> _Instructions_
- A) Answer these three questions from the Epsilon description, one answer per line, marked like the questions.
(i) For which two sampling designs can the program calculate sample size, precision, and standard error?
(ii) Which two kinds of estimates can the options that calculate n be used for?
(iii) In the first listed function, what does epsilon stand for?
- B) List every calculation or tool that the first paragraph of the Epsilon description names specifically.
- C) In one to three sentences, explain what calculating n for a given epsilon tells the user, according to the Epsilon description.

The program Epsilon allows you to perform various sampling related calculations quickly 
and easily. If you need to know how many subjects to include in an upcoming study, the program 
can help provide some guidelines. If you need to report the actual precision you obtained in a 
study already completed, this too is available. You can calculate sample size needed, precision 
obtained, and standard error for both Simple Random Sampling and Stratified Random Sampling. 
Weighting, Coefficient of Variation, z-tests, and an assortment of tools are also offered. The most 
frequently requested sampling formulae are conveniently at your disposal, requiring minimum 
effort and offering you the opportunity to perform various simulations and "what if' scenarios. 

All program options that calculate n, or desired sample size, can be used for estimating 
means or proportions. The following functions appear across a variety of situations. Here are 
brief explanations of what they perform: 

1 . ) Calculate n (sample size needed) for a given epsilon, tolerable error between obtained 

estimates and the population parameter. This indicates how many subjects are required in 
order to obtain a given level of precision.

> _Given information_
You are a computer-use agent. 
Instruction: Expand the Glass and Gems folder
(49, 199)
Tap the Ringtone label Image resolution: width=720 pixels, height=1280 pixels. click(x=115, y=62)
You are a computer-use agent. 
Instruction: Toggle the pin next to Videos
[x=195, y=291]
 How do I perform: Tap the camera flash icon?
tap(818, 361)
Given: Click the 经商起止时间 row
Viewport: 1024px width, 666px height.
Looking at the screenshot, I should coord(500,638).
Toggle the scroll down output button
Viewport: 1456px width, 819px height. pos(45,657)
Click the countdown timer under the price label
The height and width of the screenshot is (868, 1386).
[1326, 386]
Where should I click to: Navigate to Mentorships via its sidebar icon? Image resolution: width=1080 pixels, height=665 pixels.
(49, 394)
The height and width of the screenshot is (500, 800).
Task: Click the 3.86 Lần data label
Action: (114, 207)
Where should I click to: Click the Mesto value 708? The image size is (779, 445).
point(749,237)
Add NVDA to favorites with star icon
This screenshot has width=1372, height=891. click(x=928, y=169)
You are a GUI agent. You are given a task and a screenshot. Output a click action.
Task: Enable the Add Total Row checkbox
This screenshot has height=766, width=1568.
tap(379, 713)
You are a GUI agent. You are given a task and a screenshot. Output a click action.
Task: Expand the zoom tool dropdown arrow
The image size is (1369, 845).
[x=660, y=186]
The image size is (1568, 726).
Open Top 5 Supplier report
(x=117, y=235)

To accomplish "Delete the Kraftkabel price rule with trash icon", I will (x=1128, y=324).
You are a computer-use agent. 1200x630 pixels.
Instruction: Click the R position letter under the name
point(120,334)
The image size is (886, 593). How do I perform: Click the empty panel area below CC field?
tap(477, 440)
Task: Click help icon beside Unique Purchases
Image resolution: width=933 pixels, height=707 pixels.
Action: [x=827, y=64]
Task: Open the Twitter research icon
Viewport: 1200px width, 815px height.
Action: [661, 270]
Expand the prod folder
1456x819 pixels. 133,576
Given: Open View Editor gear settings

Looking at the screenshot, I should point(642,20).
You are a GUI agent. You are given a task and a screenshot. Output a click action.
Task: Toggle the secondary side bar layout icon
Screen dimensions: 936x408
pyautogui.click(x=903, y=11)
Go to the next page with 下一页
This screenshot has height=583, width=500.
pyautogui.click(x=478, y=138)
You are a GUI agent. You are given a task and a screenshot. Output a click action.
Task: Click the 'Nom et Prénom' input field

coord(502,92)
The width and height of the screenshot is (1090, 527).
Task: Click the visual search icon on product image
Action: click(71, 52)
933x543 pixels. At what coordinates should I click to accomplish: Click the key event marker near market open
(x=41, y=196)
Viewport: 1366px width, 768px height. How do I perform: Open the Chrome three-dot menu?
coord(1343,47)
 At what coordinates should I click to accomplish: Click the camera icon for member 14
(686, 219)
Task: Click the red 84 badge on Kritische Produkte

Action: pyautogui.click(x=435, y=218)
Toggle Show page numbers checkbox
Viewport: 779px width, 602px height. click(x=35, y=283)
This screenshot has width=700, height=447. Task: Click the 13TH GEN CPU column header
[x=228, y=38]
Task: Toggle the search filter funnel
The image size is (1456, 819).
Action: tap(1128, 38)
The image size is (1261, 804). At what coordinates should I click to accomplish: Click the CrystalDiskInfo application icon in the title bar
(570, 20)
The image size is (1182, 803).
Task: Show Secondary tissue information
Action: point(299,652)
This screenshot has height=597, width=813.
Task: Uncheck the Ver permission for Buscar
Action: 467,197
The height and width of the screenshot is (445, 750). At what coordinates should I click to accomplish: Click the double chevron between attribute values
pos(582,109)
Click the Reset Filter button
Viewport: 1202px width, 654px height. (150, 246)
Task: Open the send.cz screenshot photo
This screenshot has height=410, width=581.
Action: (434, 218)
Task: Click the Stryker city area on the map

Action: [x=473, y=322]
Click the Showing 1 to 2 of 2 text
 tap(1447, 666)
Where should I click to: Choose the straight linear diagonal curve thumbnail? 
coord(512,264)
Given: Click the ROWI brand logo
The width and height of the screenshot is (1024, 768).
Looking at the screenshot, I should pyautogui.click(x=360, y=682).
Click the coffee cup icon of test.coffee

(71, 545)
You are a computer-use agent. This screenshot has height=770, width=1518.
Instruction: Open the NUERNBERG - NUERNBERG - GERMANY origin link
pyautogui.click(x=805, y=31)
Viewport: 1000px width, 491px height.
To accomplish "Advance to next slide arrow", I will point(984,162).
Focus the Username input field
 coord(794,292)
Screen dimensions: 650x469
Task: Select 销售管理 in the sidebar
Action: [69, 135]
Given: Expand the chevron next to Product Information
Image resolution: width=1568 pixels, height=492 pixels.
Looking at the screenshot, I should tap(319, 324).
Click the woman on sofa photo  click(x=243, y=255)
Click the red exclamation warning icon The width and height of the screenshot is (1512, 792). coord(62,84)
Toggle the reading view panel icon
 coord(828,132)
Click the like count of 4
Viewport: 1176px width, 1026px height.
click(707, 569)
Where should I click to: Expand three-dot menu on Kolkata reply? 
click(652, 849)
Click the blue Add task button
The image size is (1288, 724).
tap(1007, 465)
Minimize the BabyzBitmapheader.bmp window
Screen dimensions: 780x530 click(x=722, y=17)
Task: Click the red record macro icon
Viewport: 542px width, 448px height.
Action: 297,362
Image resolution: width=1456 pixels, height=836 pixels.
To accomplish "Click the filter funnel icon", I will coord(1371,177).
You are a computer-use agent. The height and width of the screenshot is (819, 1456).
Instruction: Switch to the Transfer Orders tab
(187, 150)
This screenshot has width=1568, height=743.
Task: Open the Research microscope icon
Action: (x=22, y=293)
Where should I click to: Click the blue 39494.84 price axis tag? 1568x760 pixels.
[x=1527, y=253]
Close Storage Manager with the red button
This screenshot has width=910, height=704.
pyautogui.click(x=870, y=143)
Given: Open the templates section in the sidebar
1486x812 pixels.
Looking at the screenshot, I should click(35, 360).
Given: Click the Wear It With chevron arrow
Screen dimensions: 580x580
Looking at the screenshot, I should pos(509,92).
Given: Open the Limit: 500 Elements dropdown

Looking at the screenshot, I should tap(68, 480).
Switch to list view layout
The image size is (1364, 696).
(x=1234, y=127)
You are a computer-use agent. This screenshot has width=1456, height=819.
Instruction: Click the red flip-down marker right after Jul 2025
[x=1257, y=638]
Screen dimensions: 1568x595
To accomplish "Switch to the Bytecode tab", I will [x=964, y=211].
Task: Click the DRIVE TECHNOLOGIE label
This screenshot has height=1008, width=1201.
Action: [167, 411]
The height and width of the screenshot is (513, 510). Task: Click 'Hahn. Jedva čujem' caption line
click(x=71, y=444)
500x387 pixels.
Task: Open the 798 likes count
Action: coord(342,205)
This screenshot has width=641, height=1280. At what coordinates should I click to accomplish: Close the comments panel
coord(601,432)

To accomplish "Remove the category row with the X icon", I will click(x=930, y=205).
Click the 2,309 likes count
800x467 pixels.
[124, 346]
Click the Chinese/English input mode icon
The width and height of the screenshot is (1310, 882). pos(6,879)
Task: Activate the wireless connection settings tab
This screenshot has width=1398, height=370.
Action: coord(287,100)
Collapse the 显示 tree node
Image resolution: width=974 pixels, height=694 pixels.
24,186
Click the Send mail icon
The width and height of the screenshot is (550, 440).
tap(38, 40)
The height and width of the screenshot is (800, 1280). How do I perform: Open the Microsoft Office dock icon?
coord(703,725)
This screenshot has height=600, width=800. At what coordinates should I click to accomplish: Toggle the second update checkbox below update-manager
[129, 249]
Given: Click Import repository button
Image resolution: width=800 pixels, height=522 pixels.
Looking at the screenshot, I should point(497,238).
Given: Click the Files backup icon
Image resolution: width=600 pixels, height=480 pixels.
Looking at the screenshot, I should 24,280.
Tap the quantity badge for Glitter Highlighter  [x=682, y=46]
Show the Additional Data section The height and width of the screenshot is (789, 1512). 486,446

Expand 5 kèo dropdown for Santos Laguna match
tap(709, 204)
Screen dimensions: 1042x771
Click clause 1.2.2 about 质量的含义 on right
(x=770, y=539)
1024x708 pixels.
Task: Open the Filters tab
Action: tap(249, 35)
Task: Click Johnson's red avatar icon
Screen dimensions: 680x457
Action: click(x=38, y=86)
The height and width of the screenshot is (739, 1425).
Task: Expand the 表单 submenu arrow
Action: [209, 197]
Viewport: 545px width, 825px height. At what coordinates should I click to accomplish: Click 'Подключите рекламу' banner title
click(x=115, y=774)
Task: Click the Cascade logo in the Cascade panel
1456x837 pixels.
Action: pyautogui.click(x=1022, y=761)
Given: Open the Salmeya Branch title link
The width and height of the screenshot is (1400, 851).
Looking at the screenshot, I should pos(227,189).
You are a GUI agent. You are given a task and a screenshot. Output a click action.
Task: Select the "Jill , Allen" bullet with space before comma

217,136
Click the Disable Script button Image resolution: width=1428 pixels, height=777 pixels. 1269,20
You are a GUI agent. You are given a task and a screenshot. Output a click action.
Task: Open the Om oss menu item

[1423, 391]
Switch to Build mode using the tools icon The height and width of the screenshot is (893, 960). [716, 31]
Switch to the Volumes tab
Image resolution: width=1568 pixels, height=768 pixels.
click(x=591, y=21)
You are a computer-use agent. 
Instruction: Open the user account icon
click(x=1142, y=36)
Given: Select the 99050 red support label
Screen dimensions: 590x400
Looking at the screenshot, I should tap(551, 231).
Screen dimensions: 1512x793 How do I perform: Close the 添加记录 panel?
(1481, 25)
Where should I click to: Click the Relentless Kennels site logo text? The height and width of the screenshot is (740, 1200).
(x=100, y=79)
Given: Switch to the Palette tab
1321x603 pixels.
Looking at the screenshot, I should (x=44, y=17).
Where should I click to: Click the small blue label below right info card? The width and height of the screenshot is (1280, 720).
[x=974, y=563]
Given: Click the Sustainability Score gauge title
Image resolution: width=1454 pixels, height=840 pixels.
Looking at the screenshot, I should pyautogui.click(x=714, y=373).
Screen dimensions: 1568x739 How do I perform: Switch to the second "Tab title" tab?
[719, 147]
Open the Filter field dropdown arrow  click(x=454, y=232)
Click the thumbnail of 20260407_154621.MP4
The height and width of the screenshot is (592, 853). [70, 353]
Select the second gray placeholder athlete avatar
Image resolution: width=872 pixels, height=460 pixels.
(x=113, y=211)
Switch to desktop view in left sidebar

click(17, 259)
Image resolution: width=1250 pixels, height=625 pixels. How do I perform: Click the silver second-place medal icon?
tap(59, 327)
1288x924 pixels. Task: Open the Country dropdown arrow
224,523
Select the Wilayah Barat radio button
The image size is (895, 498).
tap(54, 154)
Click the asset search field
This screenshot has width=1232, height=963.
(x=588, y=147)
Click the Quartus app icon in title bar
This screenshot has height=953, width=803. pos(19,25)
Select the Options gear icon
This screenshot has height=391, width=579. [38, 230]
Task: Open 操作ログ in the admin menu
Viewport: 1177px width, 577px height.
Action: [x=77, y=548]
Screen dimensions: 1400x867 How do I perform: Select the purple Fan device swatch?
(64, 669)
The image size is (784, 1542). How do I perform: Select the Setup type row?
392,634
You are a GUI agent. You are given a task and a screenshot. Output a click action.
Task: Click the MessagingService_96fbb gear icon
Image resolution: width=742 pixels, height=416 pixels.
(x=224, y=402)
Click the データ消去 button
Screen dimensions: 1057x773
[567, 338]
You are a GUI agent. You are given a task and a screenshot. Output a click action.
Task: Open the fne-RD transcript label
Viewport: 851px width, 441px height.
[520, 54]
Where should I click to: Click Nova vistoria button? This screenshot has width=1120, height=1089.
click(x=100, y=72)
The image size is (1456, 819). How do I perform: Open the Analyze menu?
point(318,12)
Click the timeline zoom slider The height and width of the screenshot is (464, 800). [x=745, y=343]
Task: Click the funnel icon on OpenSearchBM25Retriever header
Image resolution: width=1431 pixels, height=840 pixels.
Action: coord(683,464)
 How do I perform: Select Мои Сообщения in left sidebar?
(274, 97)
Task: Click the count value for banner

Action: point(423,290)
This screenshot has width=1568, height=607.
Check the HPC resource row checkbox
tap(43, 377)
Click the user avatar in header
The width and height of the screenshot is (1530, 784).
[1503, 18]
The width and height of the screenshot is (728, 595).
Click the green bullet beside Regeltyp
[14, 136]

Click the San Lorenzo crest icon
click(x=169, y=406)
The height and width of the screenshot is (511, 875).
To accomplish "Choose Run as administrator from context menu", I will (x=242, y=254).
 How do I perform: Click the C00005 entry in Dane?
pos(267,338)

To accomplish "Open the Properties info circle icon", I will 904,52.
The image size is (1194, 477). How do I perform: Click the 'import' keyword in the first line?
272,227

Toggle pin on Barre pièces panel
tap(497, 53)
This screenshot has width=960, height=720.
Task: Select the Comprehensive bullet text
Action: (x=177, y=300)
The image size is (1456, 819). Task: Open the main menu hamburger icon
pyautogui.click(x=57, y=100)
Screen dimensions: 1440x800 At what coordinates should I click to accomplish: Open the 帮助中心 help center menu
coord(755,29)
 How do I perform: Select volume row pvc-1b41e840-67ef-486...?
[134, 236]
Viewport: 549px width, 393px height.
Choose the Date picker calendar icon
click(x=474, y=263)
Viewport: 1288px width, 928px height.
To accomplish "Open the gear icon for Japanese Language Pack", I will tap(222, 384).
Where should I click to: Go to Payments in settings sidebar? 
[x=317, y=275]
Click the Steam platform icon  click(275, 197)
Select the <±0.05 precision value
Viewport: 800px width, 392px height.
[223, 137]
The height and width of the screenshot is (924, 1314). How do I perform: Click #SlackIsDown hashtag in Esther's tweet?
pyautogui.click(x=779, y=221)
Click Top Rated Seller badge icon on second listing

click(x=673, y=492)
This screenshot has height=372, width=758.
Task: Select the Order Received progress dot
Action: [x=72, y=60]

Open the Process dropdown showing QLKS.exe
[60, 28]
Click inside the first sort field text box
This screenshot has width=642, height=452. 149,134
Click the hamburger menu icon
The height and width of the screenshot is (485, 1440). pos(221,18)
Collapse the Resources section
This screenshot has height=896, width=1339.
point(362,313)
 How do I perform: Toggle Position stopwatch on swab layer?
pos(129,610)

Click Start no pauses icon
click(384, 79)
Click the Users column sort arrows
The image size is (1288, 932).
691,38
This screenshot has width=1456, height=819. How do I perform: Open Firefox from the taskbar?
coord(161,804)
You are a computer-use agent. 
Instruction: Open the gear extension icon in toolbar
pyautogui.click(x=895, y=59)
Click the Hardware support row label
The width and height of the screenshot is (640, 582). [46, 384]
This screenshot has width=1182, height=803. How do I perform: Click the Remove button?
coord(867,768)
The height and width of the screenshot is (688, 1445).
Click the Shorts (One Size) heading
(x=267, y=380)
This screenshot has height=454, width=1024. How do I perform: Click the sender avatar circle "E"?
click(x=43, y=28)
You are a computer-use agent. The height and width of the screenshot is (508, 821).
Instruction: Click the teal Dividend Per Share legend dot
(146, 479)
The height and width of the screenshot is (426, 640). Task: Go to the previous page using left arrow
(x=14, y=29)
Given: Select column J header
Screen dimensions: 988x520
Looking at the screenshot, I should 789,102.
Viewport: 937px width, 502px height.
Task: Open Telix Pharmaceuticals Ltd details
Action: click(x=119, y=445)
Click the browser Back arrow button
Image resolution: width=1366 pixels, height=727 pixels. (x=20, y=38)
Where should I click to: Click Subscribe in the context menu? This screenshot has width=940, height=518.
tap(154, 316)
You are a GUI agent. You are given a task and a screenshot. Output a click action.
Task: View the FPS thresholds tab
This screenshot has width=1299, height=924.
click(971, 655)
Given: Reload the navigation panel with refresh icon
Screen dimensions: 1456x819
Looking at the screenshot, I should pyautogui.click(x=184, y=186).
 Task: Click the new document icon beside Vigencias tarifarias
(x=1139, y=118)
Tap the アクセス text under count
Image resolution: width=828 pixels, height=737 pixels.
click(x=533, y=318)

> _Task answers_
- A)
(i) Simple Random Sampling and Stratified Random Sampling.
(ii) Means or proportions.
(iii) The tolerable error between the obtained estimates and the population parameter.

- B)
- Sample size needed
- Precision obtained
- Standard error
- Weighting
- Coefficient of Variation
- z-tests

- C) It shows how many subjects a study needs in order to reach a given level of precision. Epsilon is the tolerable error between the obtained estimates and the population parameter.